# EXERCISE OBJECTIVE:
Please return exactly the lines from the one containing "Open SERP results" through the end of the records, including both.

[Collected data entries]
────────────────
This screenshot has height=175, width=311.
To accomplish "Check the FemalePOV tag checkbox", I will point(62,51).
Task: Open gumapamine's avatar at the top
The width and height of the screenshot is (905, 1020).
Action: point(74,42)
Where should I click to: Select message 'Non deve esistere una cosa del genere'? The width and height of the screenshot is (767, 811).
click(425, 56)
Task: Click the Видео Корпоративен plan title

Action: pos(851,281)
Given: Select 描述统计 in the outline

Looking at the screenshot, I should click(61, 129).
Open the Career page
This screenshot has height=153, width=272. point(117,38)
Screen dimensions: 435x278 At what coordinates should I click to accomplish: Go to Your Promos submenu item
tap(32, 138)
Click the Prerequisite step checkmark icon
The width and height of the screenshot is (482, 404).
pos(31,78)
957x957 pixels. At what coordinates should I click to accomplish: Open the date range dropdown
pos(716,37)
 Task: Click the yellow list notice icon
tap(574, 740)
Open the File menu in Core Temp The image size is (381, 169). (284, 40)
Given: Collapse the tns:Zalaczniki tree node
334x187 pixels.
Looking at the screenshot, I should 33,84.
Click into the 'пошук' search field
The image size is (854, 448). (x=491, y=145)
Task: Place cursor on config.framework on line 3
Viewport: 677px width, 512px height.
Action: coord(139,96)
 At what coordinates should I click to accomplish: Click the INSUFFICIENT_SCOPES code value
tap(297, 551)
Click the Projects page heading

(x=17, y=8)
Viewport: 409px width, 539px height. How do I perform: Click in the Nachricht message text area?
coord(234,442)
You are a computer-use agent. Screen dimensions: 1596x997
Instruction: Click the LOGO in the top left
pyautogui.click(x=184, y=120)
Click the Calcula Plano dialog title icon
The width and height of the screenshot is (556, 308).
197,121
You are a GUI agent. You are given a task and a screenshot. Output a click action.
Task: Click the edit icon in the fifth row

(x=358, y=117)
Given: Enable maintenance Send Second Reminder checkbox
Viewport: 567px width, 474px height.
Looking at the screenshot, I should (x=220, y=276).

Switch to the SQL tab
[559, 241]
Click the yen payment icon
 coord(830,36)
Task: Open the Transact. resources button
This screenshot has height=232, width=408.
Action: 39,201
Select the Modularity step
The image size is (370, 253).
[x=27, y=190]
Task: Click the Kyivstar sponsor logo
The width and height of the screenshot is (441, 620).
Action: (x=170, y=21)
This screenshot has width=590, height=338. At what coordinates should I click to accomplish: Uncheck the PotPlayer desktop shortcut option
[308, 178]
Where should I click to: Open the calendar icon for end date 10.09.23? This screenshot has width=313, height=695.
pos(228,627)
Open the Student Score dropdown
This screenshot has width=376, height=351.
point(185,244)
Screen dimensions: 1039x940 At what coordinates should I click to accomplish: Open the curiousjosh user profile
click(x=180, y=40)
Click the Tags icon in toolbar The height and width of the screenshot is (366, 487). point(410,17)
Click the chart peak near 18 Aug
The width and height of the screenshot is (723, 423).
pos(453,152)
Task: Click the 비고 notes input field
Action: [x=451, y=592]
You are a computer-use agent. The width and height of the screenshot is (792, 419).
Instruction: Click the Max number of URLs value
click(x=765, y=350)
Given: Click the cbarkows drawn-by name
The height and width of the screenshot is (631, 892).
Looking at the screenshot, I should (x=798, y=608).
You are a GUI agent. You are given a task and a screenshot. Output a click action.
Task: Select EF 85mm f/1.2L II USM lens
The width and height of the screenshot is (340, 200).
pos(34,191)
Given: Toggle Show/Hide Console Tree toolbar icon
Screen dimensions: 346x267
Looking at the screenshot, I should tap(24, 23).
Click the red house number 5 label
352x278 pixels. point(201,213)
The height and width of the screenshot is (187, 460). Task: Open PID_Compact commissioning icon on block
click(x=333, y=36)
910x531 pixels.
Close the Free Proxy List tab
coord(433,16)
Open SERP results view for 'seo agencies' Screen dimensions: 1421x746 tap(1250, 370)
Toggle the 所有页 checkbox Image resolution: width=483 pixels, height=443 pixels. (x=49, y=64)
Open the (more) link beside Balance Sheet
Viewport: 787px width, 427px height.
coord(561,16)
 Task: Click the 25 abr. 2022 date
────────────────
# RESPONSE BOX:
Open SERP results view for 'seo agencies' Screen dimensions: 1421x746 tap(1250, 370)
Toggle the 所有页 checkbox Image resolution: width=483 pixels, height=443 pixels. (x=49, y=64)
Open the (more) link beside Balance Sheet
Viewport: 787px width, 427px height.
coord(561,16)
 Task: Click the 25 abr. 2022 date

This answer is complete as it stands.